● **Your goal**
The entries below are to be returned as written, with all pictures dropped.

Provided material Start Marker

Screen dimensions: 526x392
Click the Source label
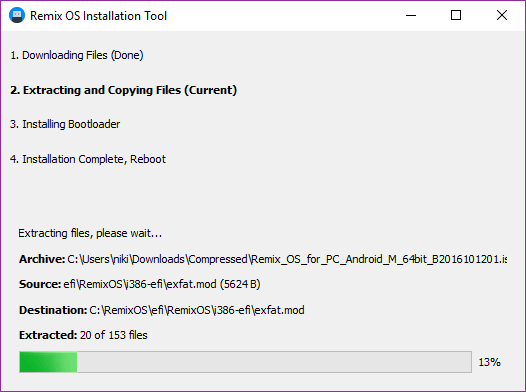(x=40, y=284)
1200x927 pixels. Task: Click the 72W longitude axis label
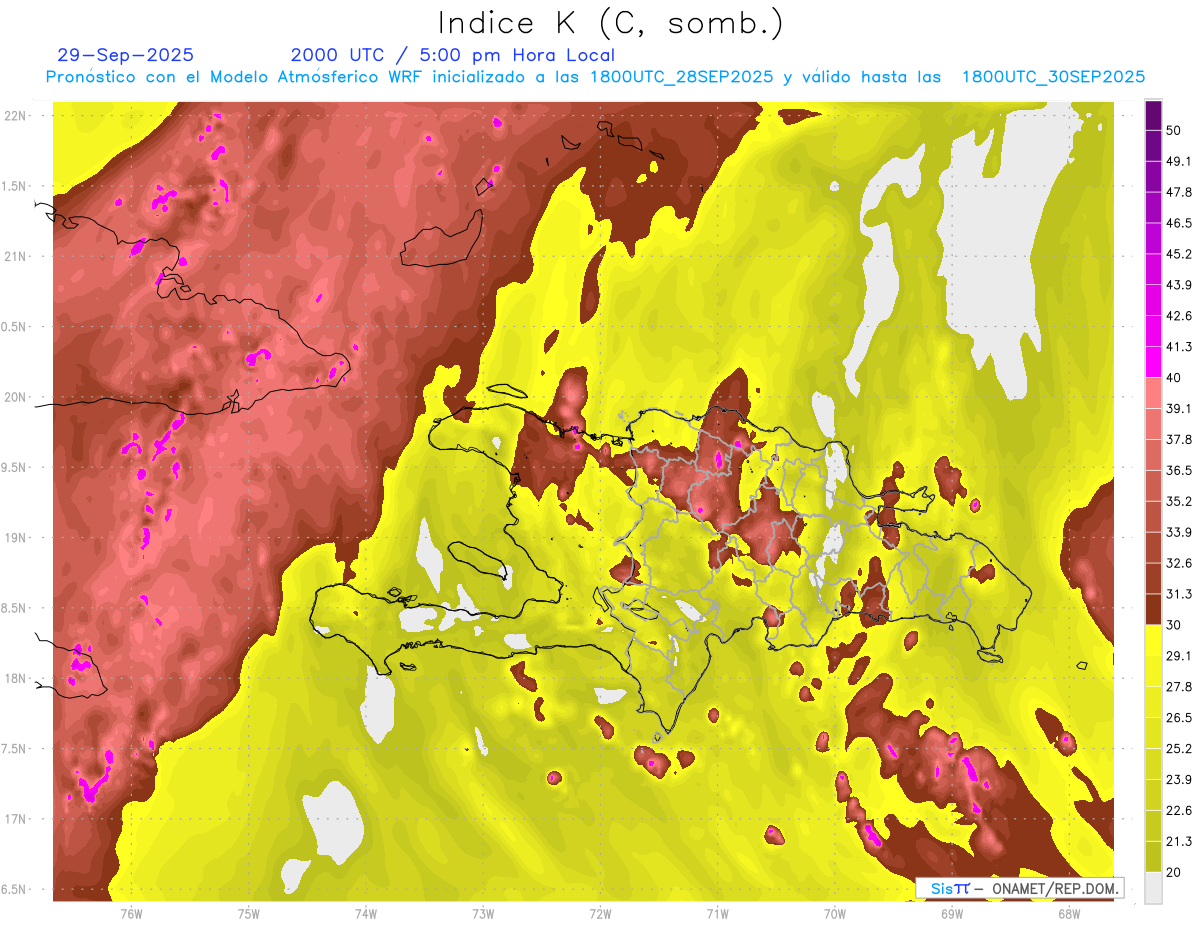(600, 913)
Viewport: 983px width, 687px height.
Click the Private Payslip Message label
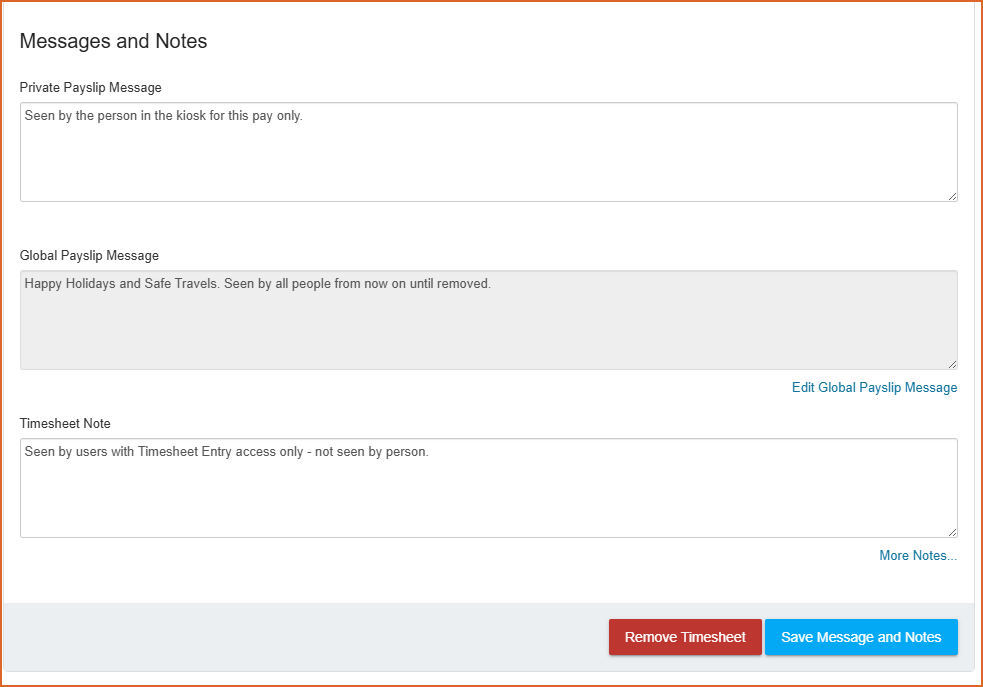[91, 88]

Provided material End Marker

● **Final answer**
Screen dimensions: 526x392
Click the Source label
(x=40, y=284)
1200x927 pixels. Task: Click the 72W longitude axis label
(600, 913)
Viewport: 983px width, 687px height.
Click the Private Payslip Message label
[91, 88]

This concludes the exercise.